Indices required for GSNAP alignment.

  • `tRNAgenome` contains the index of mature, processed tRNA transcripts.

  • `snp_index` contains the SNP index generated from modified positions, needed by GSNAP for SNP-tolerant alignment. Only generated if –snp-tolerance is enabled.

  • *.log: files contain log info from index generation.

annotation

Various files describing the tRNA trascriptome of the genome of interest.

  • *unsplitClusterInfo.txt: details about cluster parents and members that were unable to be deconvoluted, including parent name, number of unsplit transcripts, the canonical tRNA position that prevented deconvolution, and the reason deconvolution was not possible.

  • *tRNATranscripts.fa: processed, intron spliced, 3’-CCA appended, and His 5’-G appended tRNA transcript sequences in fasta format.

  • *modificationSNPs.txt: SNP index information for each tRNA after matching to Modomics entries for species of interest.

  • *isoacceptorInfo.txt: Information on isoacceptor groups and their size in genome of interest.

  • `*maturetRNA.bed’: bed6 file for mature tRNA transcripts - used for coverage calculations.

  • *clusterTranscripts_align.stk: Stockholm align file generated by INFERNAL cmalign for tRNA sequence and structural alignments. Used for metagene coverage plots.

  • cm.log: log file for INFERNAL cmalign algorithm

    Parameter-dependent outputs:

    • *clusterTranscripts.fa: Cluster parent transcript sequence if clustering is enabled.

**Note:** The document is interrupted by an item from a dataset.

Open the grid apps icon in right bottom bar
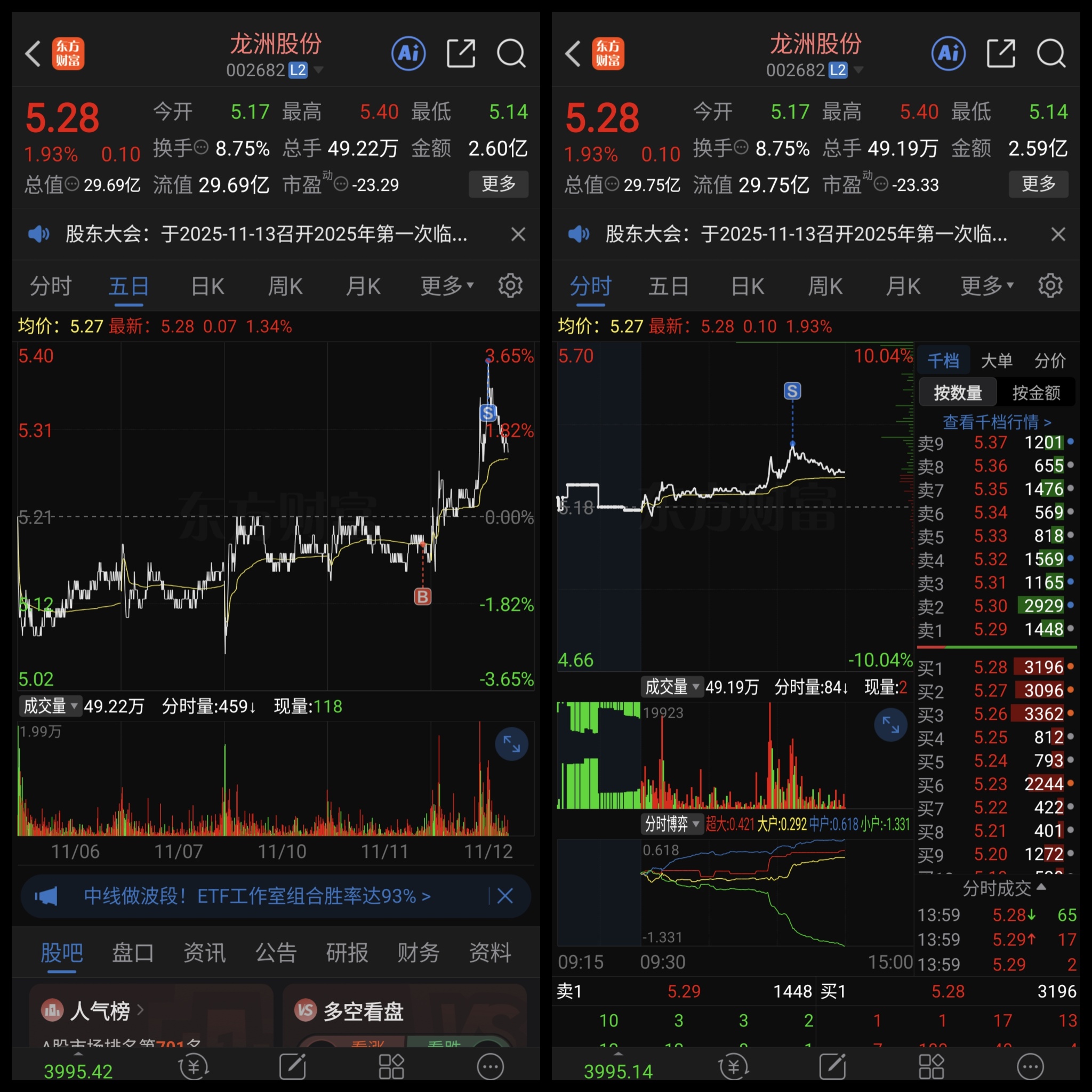This screenshot has height=1092, width=1092. pos(932,1066)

    • *isodecoderInfo.txt: Isodecoder representative gene with size of isodecoder group (i.e. number of identitical tRNA sequences). Only for cluster-id < 1

    • *clusters.bed: bed6 file for cluster parents. Only if clustering is enabled.

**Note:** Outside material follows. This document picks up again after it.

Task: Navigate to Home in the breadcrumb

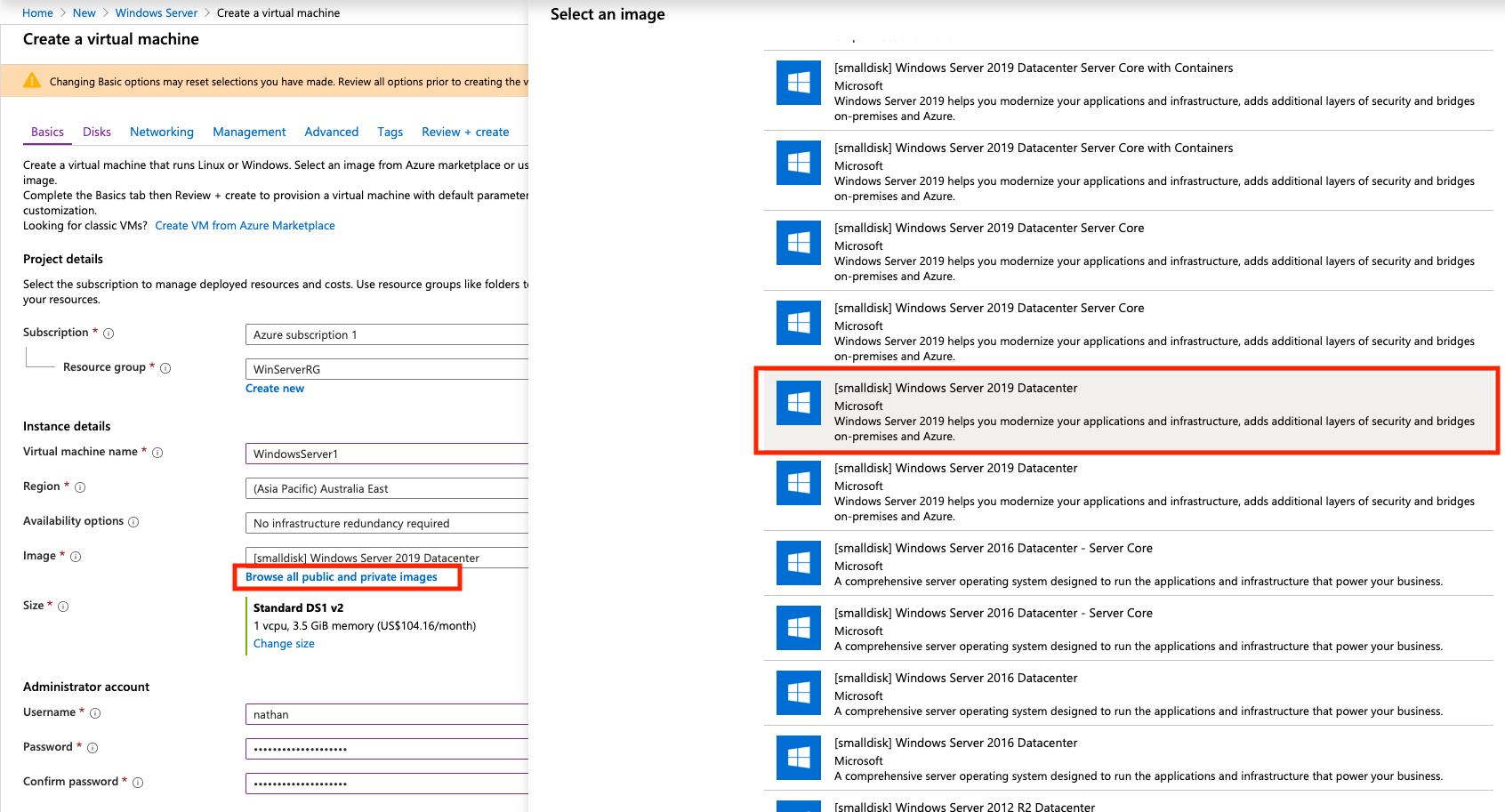Action: click(x=37, y=12)

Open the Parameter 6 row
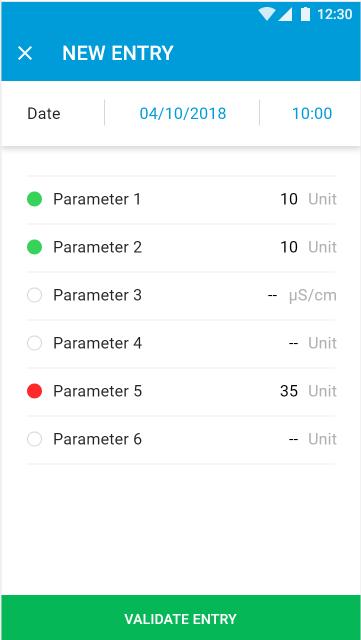tap(182, 439)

    • *clusterInfo.txt: Cluster parent-child relationship for every tRNA gene, with unique cluster number and size. Only if clustering is enabled.

single_read_data

Only generated if –crosstalks is specified. The analysis includes all modified sites based on misinc-thresh.

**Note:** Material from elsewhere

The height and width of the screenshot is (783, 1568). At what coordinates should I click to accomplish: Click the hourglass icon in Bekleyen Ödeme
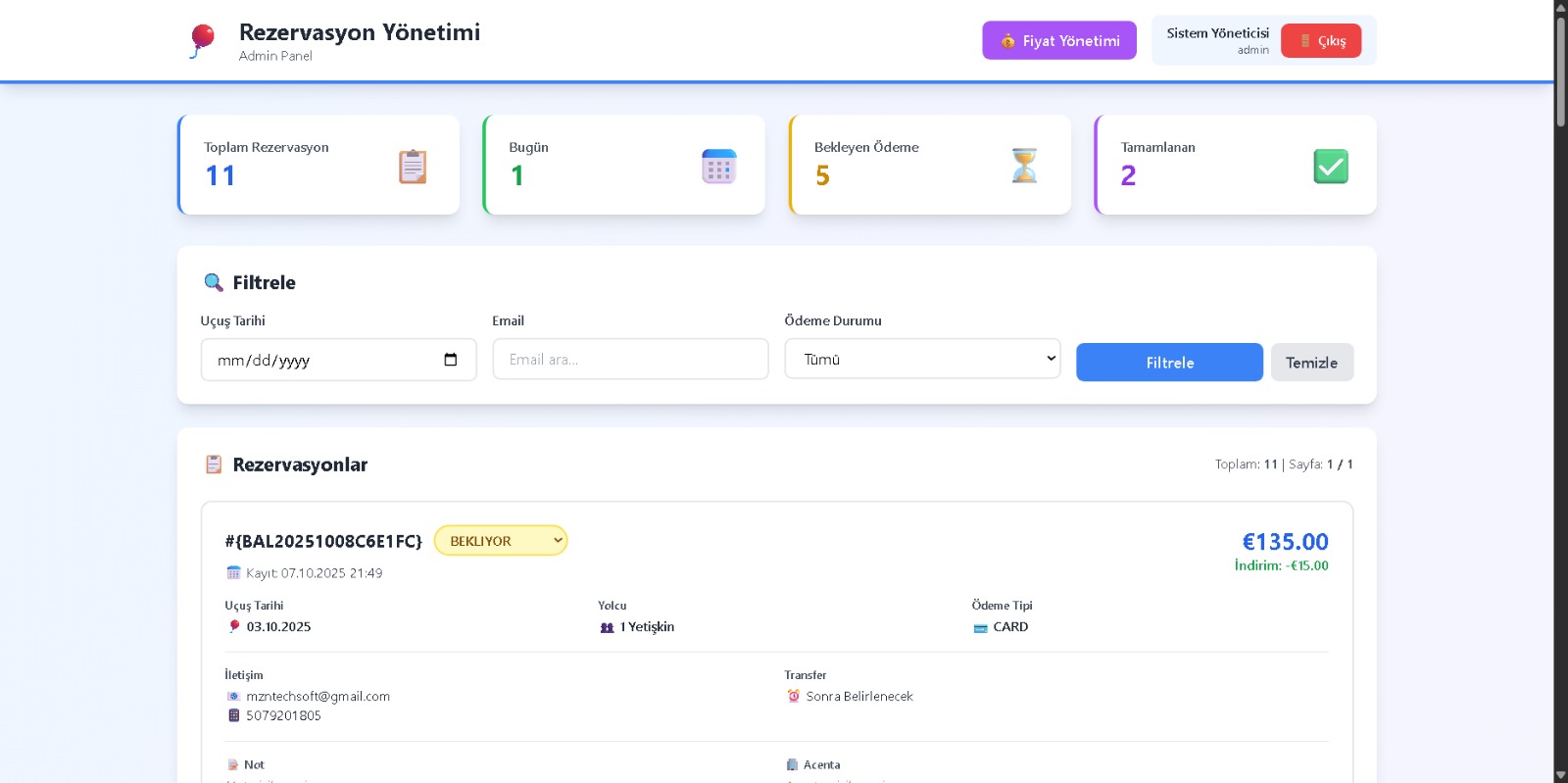click(x=1024, y=166)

  • *crosstalks.tsv: Data table for all tRNA crosstalk analyses by SLAC. Includes tRNA/cluster, pair of crosstalking positions, Fisher exact test p-value, odds ratio, contingency table with read counts, FDR-corrected p-value, and canonical tRNA position information (NAs indicate low-coverage positions). The odds ratio informs whether two modifications/charging tend to appear together in the same read (OR > 1) or tend to be exclusive of one another (OR < 1).